**Extract:**
|---|
1. This is an appeal by the State against the acquittal of the respondent, whose conviction under Section 408, Penal Code has been set aside by the Additional Sessions Judge. Thana. In 1947 a co-operative society called 'Kainad Vibhag Adiwasi Kamgar Sahakari Sangh Ltd.', was started at Kainad in Dahanu taluka. The Secretary of this society, one Nargolkar, resigned on 29-11-1948. On 10-12-1948 a Khata was opened in the name-of the respondent. The entries made in this Khata show that on that day Rs. 4492-9-6 were paid to the respondent. Some amounts were taken back from the respondent between 10-12-1948 and 9-1-1949 for the expenses of the Society.
On 9-1-1949 the Managing Committee of the Society passed a resolution appointing the respondent as its Honorary Secretary. As Secretary of the Society it was his duty to transact all business on behalf of the Society, to organise the sale of the produce of the Society, to collect and realise the sale proceeds, to spend monies on behalf of the Society and to supervise the accounts of the Society. Witness Vinayak Phanse then used to write the accounts of the Society under the instructions of the respondent.
The monies received for the Society were kept with the respondent and from these monies he used to pay the amounts required for the expenditure of the Society. The amounts realised by the Society were debited in the Khata of the respondent and the amounts that were expended for the expenses of the Society were credited in this Khata.
On 30-3-1949 the amount of the Society lying with the respondent was Rs. 3054-2-3. A statement of account purporting to be a statement of transactions done by the respondent, Ex. 10, was then submitted to the Managing Committee and was passed by it. This shows that the amounts received and spent on behalf of the Society were debited and credited in the Khata of the respondent. In 1950 the balance with the respondent was Rs. 23,069-2-3. The auditor look an objection to such a large amount being allowed to remain with the respondent. In spite of this objection large funds of the Society continued to be kept with the respondent.
On 30-9-1951 the respondent had with him Rs. 33,772-3-3 belonging to the Society. As the Society was then in need of funds, the Chairman of the Society, witness Bhise asked the respondent to pay back the amount to the Society. The respondent admitted his liability; he paid about Rs. 4,000/- up to March 1952 and informed Bhise that he was not able to pay any more, amount and that he wanted some more time.
|---|
**Stored data:**

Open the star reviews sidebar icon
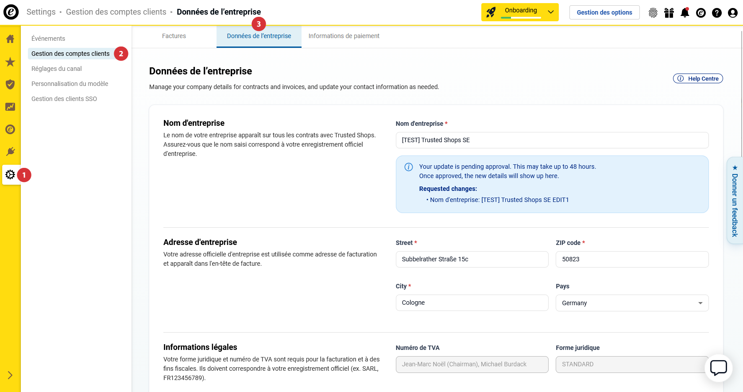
|---|
**Set problem 1:** Repeat verbatim the passage of the judgment between "On 30-3-1949 the" and "kept with the respondent.", inclusive.
**Set problem 2:**
Answer the following from the judgment:
(a) On what date did Nargolkar resign as Secretary of the society?
(b) What balance was with the respondent in 1950?
(c) Who asked the respondent to pay back the amount held on 30-9-1951?
**Set problem 3:** Continue the judgment on the appeal against the respondent's acquittal, beginning after its final sentence.

**Task output 1:**
On 30-3-1949 the amount of the Society lying with the respondent was Rs. 3054-2-3. A statement of account purporting to be a statement of transactions done by the respondent, Ex. 10, was then submitted to the Managing Committee and was passed by it. This shows that the amounts received and spent on behalf of the Society were debited and credited in the Khata of the respondent. In 1950 the balance with the respondent was Rs. 23,069-2-3. The auditor look an objection to such a large amount being allowed to remain with the respondent. In spite of this objection large funds of the Society continued to be kept with the respondent.

**Task output 2:**
(a) 29-11-1948
(b) Rs. 23,069-2-3
(c) Bhise, the Chairman of the Society

**Task output 3:**
On 5-3-1952 Bhise wrote to the respondent calling upon him to pay the amount. He also complained to the Registrar, Co-operative Societies, that the respondent had misappropriated large amounts belonging to the Society. On 3-3-1952 the respondent wrote to the Chairman, stating that he was ashamed that he had not been able to pay off the amount of the Sangh and he asked for time to enable him to pay it.
On 2-4-1952 the auditor, Co-operative Societies, called upon the respondent to produce the cash balance of the Sangh lying with him. The respondent replied to this letter on 4-4-1952 and asked for time till 15-4-1953. On 10-4-1952 the respondent was asked to credit the amount in the Dahanu Branch of the Bombay Provincial Cooperative Bank before 1G-4-1952. As he did not do so, the Managing Committee of the Sangh decided to refer the matter to arbitration. The arbitrator made his award on 14-7-1952. The Society thereafter recovered the entire amount awarded to it by purchasing some immoveable properties belonging to the respondent, his brother and his mother.
Thereafter a complaint, was lodged against the respondent for committing an offence punishable under Section 409, Penal Code. He was charged with committing criminal breach of trust in respect of Rs. 28,906-8-3 belonging to the Society between 1-4-1951 and 31-3-1952 and thereby committing an offence punishable under Section 409, Penal Code.
2. The respondent pleaded not guilty to the charge. He denied that he was the Secretary or Treasurer of the Society. He stated that even prior to his so-called appointment) as Secretary on 9-1-1949, the Sangh had opened a personal Khata in his name and that monies of the Sangh were kept with him and withdrawn from him from time to time. He stated that this position continued after 9-1-1952.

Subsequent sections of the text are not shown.